Extensive flooding in North Carolina due to the landfall of Hurricane Florence in September 2018 had major implications for the biogeochemical conditions of the Neuse River watershed. This watershed is characterized by an extensive number of concentrated animal feeding operations (CAFOs), which produce vast amounts of waste and runoff in the form of nitrogen pollution. Flooding due to hurricane precipitation, which exceeded 20 inches over the course of three days in some areas of the watershed, resulted in the widespread release of hog waste stored in open air cesspools. This research investigates how such drastic changes in the chemical loading to riparian zones can cause shifts in ammonium- and iron-cycling bacteria, with specific interest in those involved in the Feammox process. To understand the effect of CAFO waste on the watershed, a variety of sampling sites were investigated, including small tributaries, forested wetlands and the main channel of the Neuse. These sites were sampled before and after the hurricane, and one year following the initial sampling to assess the extent of ecosystem recovery. Analyses of field samples investigated the geochemistry of the water column and riparian soil, the broader microbial community and targeted bacterial species of interest.

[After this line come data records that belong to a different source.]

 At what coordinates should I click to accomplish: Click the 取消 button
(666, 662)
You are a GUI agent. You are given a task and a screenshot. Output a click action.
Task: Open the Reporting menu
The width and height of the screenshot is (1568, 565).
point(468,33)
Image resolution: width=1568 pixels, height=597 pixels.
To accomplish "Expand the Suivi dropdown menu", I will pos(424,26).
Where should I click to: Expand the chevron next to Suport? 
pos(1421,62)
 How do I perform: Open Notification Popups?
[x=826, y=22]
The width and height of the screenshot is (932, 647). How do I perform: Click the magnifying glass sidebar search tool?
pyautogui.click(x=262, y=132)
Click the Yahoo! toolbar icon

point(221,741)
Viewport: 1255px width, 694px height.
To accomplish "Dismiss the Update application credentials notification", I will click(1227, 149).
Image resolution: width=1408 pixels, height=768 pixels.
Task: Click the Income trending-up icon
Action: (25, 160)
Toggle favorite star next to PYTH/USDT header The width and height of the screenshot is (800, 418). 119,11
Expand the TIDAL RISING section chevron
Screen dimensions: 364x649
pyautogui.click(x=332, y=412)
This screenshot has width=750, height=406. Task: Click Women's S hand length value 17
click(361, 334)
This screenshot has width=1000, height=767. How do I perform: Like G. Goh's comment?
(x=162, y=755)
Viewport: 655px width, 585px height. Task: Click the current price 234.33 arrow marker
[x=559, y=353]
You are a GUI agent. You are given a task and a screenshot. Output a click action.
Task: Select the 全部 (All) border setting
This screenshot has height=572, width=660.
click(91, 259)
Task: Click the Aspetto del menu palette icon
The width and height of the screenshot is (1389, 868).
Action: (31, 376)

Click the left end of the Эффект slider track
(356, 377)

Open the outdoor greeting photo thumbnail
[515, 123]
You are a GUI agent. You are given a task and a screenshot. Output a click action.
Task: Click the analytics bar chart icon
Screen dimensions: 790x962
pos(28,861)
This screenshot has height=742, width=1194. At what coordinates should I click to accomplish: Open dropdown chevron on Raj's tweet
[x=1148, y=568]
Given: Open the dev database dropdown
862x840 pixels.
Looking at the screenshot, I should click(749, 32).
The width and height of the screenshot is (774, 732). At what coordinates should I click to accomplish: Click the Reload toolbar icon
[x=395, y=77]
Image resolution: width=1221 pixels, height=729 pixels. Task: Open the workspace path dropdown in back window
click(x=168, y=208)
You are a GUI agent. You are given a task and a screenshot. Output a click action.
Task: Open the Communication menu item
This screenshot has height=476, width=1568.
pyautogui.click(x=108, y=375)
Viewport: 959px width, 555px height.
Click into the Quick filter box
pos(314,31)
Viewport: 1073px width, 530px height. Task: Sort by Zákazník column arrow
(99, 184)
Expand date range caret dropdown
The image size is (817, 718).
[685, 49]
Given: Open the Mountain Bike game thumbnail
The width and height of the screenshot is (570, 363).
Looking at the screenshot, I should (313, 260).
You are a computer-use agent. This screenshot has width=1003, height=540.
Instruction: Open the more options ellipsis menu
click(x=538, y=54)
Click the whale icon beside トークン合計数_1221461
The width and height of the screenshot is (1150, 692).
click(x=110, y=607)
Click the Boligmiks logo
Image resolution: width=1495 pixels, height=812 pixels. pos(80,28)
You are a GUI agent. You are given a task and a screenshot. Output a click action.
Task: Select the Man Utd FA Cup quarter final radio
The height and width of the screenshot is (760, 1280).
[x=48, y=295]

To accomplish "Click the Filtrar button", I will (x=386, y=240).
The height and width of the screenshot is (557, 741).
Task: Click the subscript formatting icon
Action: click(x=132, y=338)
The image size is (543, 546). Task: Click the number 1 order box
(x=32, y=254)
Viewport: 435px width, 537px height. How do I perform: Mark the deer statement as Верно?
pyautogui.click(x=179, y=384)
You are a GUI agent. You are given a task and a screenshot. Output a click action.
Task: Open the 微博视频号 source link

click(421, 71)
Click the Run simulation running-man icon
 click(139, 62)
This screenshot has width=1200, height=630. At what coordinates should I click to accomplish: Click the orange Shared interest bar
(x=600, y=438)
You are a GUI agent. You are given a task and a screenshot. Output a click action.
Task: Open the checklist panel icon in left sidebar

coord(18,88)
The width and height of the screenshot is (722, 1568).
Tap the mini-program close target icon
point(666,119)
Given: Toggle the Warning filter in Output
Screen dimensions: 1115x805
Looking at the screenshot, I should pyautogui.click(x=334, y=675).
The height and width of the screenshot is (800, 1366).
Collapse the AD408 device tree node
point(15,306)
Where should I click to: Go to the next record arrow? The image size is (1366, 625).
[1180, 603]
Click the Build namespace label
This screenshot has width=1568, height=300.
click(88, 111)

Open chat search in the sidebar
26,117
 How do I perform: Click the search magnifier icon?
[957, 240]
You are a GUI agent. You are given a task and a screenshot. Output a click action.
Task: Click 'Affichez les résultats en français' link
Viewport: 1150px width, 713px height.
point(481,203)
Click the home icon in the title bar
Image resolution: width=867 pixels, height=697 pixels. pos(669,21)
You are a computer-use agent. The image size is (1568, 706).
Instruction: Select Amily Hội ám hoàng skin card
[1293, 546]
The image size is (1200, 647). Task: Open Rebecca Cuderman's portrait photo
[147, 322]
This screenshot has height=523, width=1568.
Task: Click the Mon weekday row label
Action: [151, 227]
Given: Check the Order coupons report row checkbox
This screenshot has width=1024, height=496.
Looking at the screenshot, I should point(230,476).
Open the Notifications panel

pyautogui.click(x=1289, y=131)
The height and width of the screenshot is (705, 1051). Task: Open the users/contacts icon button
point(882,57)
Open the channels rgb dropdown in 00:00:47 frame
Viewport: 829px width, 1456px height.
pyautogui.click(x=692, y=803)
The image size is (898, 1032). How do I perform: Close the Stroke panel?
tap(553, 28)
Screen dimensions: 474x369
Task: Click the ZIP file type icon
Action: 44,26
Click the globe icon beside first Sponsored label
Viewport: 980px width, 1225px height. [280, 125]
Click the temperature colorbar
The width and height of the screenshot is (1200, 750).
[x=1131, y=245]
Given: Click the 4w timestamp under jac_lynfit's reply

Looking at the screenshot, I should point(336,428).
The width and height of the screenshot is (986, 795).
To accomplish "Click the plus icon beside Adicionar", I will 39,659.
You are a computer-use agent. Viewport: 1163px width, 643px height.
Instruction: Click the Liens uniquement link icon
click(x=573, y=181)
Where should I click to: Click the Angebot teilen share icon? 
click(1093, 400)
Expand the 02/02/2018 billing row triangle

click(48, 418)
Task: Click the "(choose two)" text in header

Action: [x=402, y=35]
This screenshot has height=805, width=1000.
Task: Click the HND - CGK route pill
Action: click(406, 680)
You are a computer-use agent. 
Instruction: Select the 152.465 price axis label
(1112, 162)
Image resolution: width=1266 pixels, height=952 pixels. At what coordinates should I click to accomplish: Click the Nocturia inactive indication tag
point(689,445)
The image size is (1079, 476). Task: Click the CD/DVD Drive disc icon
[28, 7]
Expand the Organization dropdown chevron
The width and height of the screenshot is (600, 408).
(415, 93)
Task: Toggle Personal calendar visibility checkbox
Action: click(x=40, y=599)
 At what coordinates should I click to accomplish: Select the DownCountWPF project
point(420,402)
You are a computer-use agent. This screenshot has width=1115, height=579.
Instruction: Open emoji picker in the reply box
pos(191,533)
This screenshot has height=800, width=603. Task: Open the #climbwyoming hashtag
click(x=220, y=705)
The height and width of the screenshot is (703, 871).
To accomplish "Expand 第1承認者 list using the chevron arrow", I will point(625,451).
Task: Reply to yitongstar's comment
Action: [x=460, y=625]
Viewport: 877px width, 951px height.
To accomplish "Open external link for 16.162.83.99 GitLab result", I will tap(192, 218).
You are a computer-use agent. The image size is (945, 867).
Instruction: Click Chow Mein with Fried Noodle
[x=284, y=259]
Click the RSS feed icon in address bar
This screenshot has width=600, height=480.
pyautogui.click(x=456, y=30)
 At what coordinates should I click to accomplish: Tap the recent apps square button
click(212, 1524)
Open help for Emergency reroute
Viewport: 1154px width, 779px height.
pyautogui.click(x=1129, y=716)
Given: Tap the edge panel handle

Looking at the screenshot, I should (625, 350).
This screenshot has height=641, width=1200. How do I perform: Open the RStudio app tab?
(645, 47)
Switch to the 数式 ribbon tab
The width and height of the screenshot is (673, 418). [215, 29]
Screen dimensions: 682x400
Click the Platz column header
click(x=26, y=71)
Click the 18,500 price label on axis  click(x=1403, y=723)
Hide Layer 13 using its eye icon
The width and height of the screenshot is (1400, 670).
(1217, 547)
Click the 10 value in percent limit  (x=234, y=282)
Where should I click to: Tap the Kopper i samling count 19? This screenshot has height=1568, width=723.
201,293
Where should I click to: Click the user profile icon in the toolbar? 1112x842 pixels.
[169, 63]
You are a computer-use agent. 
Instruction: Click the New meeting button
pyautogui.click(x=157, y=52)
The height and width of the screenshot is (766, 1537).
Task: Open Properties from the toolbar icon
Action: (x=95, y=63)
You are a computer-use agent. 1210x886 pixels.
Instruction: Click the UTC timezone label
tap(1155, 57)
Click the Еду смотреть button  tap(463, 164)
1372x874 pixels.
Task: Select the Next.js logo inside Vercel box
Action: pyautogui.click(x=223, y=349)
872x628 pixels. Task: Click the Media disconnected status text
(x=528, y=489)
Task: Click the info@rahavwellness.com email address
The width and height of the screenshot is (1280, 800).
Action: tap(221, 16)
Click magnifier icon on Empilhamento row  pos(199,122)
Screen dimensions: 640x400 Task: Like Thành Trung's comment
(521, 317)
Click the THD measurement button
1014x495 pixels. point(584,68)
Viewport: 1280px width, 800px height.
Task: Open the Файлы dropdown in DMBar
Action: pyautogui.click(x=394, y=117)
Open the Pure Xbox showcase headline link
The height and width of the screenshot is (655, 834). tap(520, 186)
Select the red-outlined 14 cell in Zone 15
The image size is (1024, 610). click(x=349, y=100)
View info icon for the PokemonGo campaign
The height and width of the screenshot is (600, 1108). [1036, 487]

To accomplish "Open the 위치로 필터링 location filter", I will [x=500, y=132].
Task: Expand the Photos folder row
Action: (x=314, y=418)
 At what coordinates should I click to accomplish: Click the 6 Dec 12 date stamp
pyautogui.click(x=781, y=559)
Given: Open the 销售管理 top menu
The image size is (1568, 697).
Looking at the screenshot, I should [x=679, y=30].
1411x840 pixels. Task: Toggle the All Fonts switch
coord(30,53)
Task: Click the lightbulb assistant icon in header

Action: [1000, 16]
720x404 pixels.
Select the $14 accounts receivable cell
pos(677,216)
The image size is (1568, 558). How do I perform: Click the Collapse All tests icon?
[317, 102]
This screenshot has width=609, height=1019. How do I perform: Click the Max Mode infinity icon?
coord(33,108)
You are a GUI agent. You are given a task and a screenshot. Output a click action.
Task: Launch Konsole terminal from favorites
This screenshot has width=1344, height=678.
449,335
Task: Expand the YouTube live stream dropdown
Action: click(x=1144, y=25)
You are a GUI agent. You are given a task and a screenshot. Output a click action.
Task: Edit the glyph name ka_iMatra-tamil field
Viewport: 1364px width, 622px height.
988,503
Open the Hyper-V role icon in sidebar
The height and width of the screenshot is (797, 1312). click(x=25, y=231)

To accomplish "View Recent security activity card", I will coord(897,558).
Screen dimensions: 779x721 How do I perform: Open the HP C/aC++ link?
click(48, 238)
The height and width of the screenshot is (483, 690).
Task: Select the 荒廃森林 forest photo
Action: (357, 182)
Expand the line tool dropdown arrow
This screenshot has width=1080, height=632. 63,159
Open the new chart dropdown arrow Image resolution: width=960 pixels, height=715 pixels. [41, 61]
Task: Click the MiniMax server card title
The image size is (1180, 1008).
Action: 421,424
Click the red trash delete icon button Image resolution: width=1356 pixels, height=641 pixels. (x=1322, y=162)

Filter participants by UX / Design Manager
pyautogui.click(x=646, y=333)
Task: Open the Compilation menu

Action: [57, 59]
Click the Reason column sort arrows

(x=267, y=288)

Results show a distinct change in both chemical and microbial conditions of the watershed, with an average of a 300% increase in total available iron and a 75% decrease in ammonium concentration after the storm. Shifts in the microbial community at the sampling locations can be attributed both to the change in the chemistry of the watershed and to the inundation of new upstream sediments, which host different microbial communities, to downstream sampling sites. Additionally, the presence Acidimicrobiaceae bacterium A6, which is responsible for the Feammox process, was found at all sampling sites and at all three timepoints, however the abundance of this bacterium was negatively affected by the flooding event. Finally, the role of the Feammox process in the overall ammonium cycling of the sampled ecosystem has been analyzed through laboratory incubations, allowing for a better understanding of the role of the Feammox process in nutrient cycling in the environment, as well as the effect of hurricane flooding on the activity of Feammox bacteria.